Over 1 in 4 UK-based small and medium sized enterprises (SMEs) are forced to write off thousands of pounds in debt each year, according to Bibby Financial Services.

The ‘SME confidence tracker’ report for Q2 2016, which surveyed 1000 SMEs, found that 27% of UK SMEs have written off money in the past year, with the average value of unpaid invoices at £11,829 (€13,996).

Across the business population, this would equate to 1.4m SMEs.

David Postings, global chief executive, Bibby Financial Services said: “Bad debt is a chronic problem for SMEs and can lead to staff cuts, delayed investment plans and – at worst – insolvency.”

Though the study was undertaken before the UK’s referendum on EU membership, Postings warned that SMEs must look past Brexit-based uncertainty to protect their businesses from bad debt.
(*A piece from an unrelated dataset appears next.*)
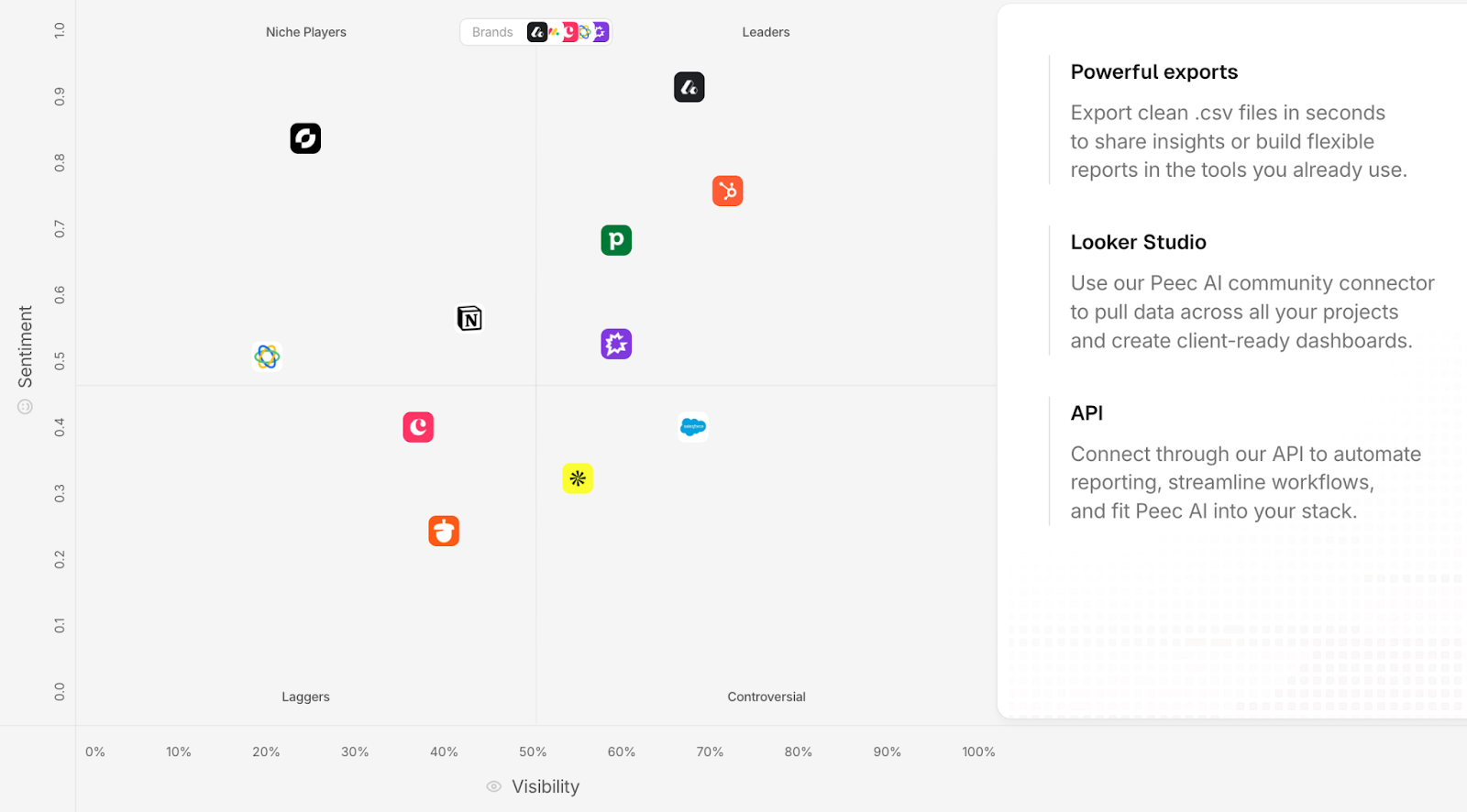Click the Salesforce cloud brand marker
Screen dimensions: 1467x812
tap(693, 427)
Postings added: “Following the UK’s vote to leave the EU there is clearly some anxiety amongst SMEs and throughout the wider economy. But now is the time for businesses to take growth and stability into their own hands and this must start by taking a more planned approach to chasing payment and protecting themselves against the effects of bad debt.”
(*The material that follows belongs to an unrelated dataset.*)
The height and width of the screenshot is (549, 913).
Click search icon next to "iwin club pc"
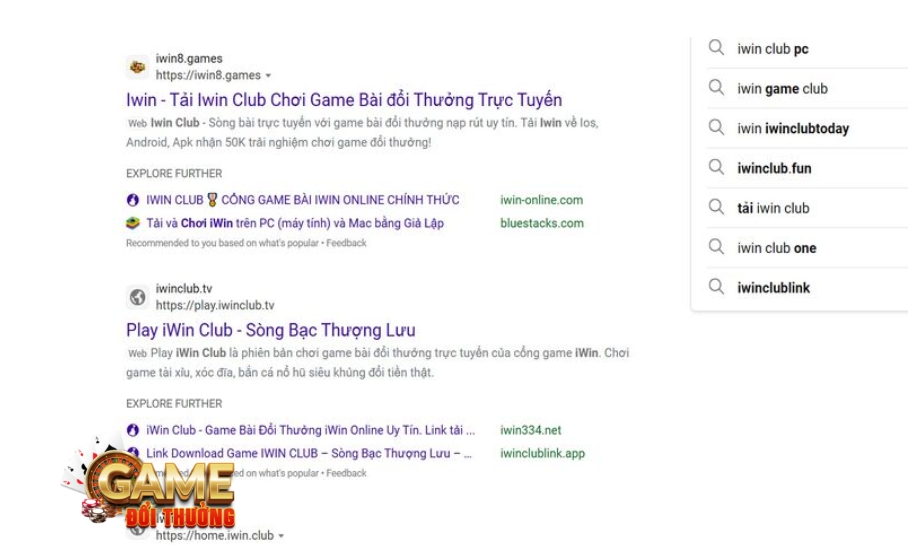(716, 48)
SMEs in the construction sector were the most severely affected, with an average of £15,000 (€17,748) of written-off debt over the past year.

The average invoice payment time for SME customers is 38 days, and while this has reduced from 40 days in Q1 2016, it is a full week longer than 31 days in Q1 2014.
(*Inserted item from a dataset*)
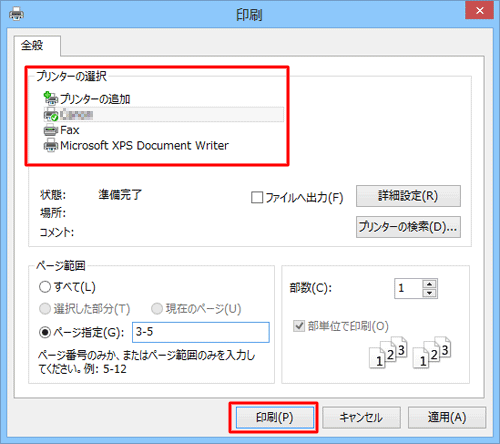Select the すべて(L) radio button
Screen dimensions: 500x444
(45, 287)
The Enterprise Act 2016 became law in May, and includes provision for a Small Business Conciliation Service to help settle invoices and reduce the impact of late payments.

Postings said: “Now is an ideal time for the new Secretary of State for Business, Energy and Industrial Strategy to set out the Government’s support plans on critical issues for SMEs, such as late and disputed payments.”